Ring the alarm! Sound the gong! Eva Longoria and her frog baller lover Tony Parker are over! Guess that "T.P." mons pubis tattoo doesn't seem like such a stellar idea today, eh, Eva?
Yesterday, Page Six reported that the couple was going through a proverbial rough patch (and we ain't just talking about Eva's Brazilian wax ingrowns, har de har), and quoted a source as placing the blame on Parker slutting it up with a mystery blonde:
"'Eva was devastated when she found out. The blonde was an ex-girlfriend of Tony, and they apparently swapped numbers, but he swears nothing else happened. Eva and Tony are talking right now, trying to work things out.' Longoria told us through her rep, 'My loyalty remains with Tony.'"
Today, the plot thickens, with People magazine quoting yet another source, who says rough patch be damned, the two are completley kaput, but with no mention of blondes:
"They did break up. It's amicable. They are talking and trying to figure the best course of action for their future. They are trying to work things out.

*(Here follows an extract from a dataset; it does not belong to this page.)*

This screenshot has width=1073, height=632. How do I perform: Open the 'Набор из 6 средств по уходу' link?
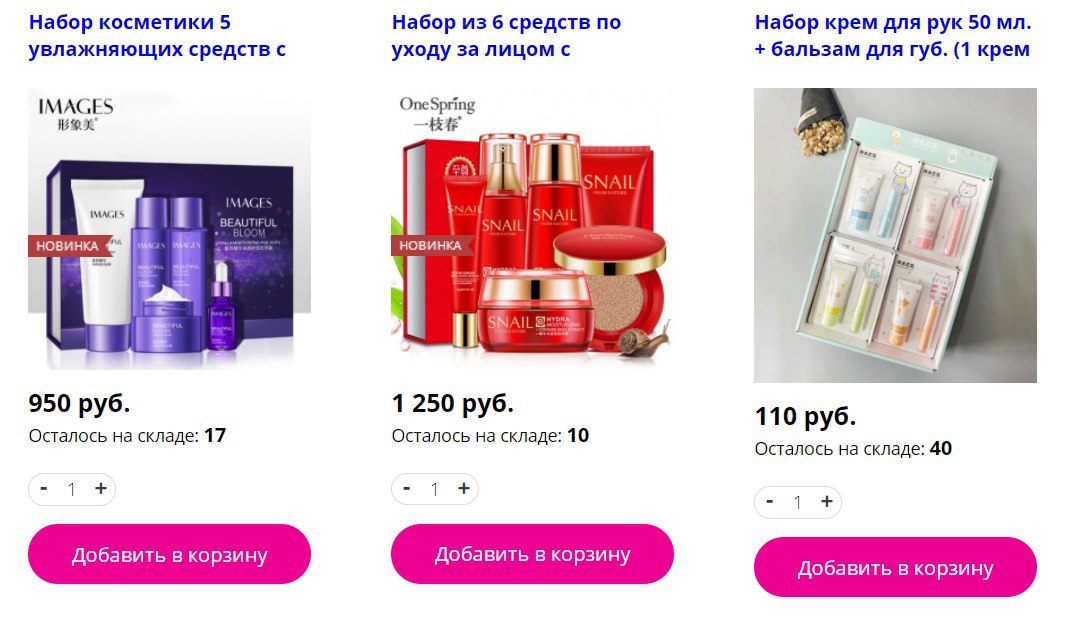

It's because of the distance, their demanding careers and not living in the same city. It's been going on for a while."
Listen, we don't really care how or why the two reached the sad and lonely end of their courtship. Receiving this news was like a thousand butterfly kisses from newborn angels that smell softly of creamsicles. No longer will you see nonstop references to free vibrators, carelessly tossed-aside underdrawers, or reaching a sexual climax via the forcible pruning of your crotch forest. We are free! Free from the shackles of Longoria that bind us to the computer, forcing us to come up with new euphemisms for pubes!
Until she finds a newer, younger, greener demi-virgin. Tomorrow, probably.
Get your Eva fix at MrSkin.com.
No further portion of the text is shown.